ALC rule 5 requires that all papers filed with the Court be served upon all other parties to the contested case.[2]

In this case those parties are the Department[3] and NMBDPS.[4]

Respondent failed to serve the subpoena on the Department and the subpoena was therefore invalid because of failure to comply with the rule.[5] Thus, the DHO erred in dismissing the case for failure to comply with an invalid subpoena.

CONCLUSION

After examining the evidence in the record on appeal, the Court finds that the DHO was in error for excluding the testimony of the subpoenaed materials. Respondent failed to adhere to the ALC rules of procedure pertaining to service of the subpoena and failed to properly compel production of the materials prior to the DMVH hearing.
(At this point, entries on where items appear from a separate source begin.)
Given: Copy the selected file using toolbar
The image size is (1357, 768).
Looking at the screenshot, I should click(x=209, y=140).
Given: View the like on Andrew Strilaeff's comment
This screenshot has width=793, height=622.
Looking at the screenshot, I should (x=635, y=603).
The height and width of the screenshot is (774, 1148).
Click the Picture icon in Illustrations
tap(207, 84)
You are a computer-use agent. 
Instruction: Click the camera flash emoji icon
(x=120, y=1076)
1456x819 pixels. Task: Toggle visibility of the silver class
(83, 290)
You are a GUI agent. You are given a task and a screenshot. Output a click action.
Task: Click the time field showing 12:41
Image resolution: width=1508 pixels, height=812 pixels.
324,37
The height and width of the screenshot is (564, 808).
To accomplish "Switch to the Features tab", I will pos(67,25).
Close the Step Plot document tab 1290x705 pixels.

Pollock was allowed to testify without objection, and the DHO found that Respondent was lawfully arrested. The Court finds that the rescission of Respondent’s suspension should be reversed. [6]

IT IS THEREFORE ORDERED, that the Order of the DHO is REVERSED and the suspension of Respondent’s driving privilege is reinstated.

________________________________

John D. McLeod, Judge

S.C. Administrative Law Court

April 22, 2008

Columbia, SC



[1] The arrest and the hearing both occurred prior to the effective date of the Rules of Procedure for the DMVH on April 30, 2007. Thus, the procedure in issue here was governed by the Rules of the Administrative Law Court (ALC) and, in the absence of applicable ALC Rules, the South Carolina Rules of Civil Procedure. See S.C. Code Ann. § 1-23-660 (third paragraph); see also SCALC Rule 68.

[2] ALC Rule 5 governing service reads in full as follows: Any document, pleading, motion, brief or memorandum or other paper filed with the Court shall be served upon all parties to the preceding. Service shall be made upon counsel if the party is represented, or if there is no counsel, upon the party. Service shall be made by delivery, or by mail to the last known address. Service is deemed complete upon mailing. Service that complied with Rule 5(b)(1), SCRCP, also shall satisfy this Rule.

[3] Section 1-23-310 (5) defines “Party” as each person or agency named or admitted as a party, or properly seeking and entitled as of right to be admitted as a party.

[4] Section 1-23-660 (Supp. 2006) states in part, “For purposes of this section, any law enforcement agency that employs and [sic – “and” is a typographical error and was intended to be “an” – See 2006 Act No. 381, § 2] officer who requested a breath test and any law enforcement agency that employs a person who acted as a breath test operator resulting in a suspension pursuant to Section 56-1-286 or 56-5-2951 is a party to the hearing and shall be served with appropriate notice, afforded the opportunity to request continuances and participate in the hearing, and provided a copy of all orders issued in the action….”

[5] While actual practice may differ, the requirement of ALC Rule 5 that any paper filed with the Court be served on all parties is supported by a similar provision in Rule 5, SCRCP, “Unless otherwise ordered…all…(4) written notices; (5) discovery requests and responses;…(7)demands;…(11) other similar papers shall be served upon each of the parties of record.”

[6] The Court finds that the discussion and the decision pertaining to Issue (1) and Issue (2) On Appeal are dispositive of the remaining issues raised the Department’s brief. See Futch v. McAllister Towing of Georgetown, Inc., 335 S.C. 598, 613, 518 S.E.2d 591, 598 (1999).